* 本文
────────────────
日本昆虫学会第84回大会・第68回日本応用動物昆虫学会大会 合同大会

講演情報

口頭発表

[D] 生物的防除・寄生・捕食

2024年3月29日(金) 13:30 〜 17:00 D会場 (白橿2)

15:15 〜 15:30

[D-17] 天敵を利用した促成栽培ピーマン等施設内外の雑草に発生するカイガラムシ類

◯上里 卓己1、安次富 厚2、與儀 喜代政2、秋田 愛子2 (1. 沖縄病害虫防技セ、2. 沖縄農研セ)

沖縄県の促成ピーマン・ナス施設栽培では、アザミウマ類、タバココナジラミ等に対する天敵スワルスキーカブリダニとタバコカスミカメを併用した防除の普及が進められている。天敵利用が進む中、これまで問題とならなかったカイガラムシ類が多く発生する施設が見られるようになった。この問題は既に天敵利用先進地である高知県や鹿児島県で指摘されており、防除対策を検討する際は、発生種や発生状況などを明らかにする必要がある。このため沖縄県内において、2020~2022年に発生状況を調査した結果、ピーマンでは2科5種が発生しており、その中でクロテンコナカイガラムシ(以下、クロテン)が優占種であったことを報告した(昆虫学会、2023)。そこで今回は施設内外に生息する作物以外の植物(以下、雑草)に発生するカイガラムシ類を調査したところ、ピーマン・ナスで優占種であったクロテンは17科34種の雑草上で発生がみられた。そのうち28種が未記録寄主植物であった。その他9種のカイガラムシが雑草にみられたが、ピーマン・ナスと共通するのは5種であった。このことから施設内外の雑草は栽培作物の発生に関与する可能性が考えられたことから、その他の結果を含めて発生源について考察する。
────────────────
* 保存済みの項目
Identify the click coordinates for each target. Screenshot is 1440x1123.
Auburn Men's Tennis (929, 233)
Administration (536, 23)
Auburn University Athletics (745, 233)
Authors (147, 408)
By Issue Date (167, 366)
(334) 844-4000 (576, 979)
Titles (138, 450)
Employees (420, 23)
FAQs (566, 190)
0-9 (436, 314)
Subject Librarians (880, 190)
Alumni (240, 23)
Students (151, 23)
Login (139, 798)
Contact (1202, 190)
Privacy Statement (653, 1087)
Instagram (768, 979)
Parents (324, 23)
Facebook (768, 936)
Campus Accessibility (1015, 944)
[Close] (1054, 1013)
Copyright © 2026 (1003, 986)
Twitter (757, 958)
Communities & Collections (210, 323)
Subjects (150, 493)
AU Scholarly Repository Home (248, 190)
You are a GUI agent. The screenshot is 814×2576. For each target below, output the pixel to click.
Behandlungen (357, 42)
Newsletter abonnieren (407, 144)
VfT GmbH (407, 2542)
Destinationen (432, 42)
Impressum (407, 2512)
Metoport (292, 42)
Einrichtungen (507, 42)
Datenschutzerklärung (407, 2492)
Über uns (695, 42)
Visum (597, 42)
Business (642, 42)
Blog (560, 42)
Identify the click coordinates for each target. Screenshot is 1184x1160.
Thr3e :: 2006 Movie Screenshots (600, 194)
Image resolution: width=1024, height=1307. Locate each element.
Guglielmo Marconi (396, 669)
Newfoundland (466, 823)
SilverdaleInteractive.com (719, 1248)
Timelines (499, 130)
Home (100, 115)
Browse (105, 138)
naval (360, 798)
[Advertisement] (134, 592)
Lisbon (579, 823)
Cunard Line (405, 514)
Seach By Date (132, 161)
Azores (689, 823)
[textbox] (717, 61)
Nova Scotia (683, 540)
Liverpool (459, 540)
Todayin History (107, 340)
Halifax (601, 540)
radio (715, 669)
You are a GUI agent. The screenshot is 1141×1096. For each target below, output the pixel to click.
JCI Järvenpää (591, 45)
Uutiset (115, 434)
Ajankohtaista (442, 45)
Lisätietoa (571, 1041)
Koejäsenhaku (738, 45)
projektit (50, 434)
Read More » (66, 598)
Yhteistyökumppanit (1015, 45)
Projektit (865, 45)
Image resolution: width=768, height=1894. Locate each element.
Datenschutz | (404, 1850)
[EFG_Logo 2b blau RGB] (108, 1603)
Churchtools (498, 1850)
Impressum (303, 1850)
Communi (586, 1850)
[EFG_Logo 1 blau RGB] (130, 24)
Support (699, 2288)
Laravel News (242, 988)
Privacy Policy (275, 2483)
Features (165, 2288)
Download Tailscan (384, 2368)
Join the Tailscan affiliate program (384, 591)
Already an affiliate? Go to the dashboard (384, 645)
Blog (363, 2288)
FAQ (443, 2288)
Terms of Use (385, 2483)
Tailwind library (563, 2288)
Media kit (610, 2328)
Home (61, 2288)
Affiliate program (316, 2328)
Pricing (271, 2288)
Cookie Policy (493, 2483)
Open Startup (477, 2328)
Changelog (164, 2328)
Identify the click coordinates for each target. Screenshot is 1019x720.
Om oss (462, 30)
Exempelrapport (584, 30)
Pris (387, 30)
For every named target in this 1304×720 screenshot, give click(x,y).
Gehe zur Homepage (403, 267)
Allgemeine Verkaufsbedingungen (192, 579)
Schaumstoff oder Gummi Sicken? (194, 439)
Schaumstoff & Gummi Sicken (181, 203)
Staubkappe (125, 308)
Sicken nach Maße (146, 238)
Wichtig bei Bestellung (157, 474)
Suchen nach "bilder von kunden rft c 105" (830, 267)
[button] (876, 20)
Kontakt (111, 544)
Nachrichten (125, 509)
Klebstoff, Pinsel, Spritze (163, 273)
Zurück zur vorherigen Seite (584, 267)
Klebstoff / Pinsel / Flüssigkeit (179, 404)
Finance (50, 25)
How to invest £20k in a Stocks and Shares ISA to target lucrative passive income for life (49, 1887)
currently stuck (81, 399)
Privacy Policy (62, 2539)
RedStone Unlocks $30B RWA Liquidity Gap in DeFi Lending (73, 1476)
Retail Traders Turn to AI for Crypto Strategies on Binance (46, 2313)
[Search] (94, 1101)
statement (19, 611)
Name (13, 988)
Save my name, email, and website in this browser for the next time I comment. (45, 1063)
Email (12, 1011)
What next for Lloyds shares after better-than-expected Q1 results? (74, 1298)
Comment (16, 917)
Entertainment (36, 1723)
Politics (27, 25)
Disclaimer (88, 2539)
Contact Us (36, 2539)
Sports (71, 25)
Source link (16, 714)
────────────────
* 問題
カイガラムシの講演要旨のうち、「[D] 生物的防除・寄生・捕食」から始まり「(1. 沖縄病害虫防技セ、2. 沖縄農研セ)」までの部分を、一字も変えずに書き写してください。 資料はこの問題には使いません。

* 解答
[D] 生物的防除・寄生・捕食

2024年3月29日(金) 13:30 〜 17:00 D会場 (白橿2)

15:15 〜 15:30

[D-17] 天敵を利用した促成栽培ピーマン等施設内外の雑草に発生するカイガラムシ類

◯上里 卓己1、安次富 厚2、與儀 喜代政2、秋田 愛子2 (1. 沖縄病害虫防技セ、2. 沖縄農研セ)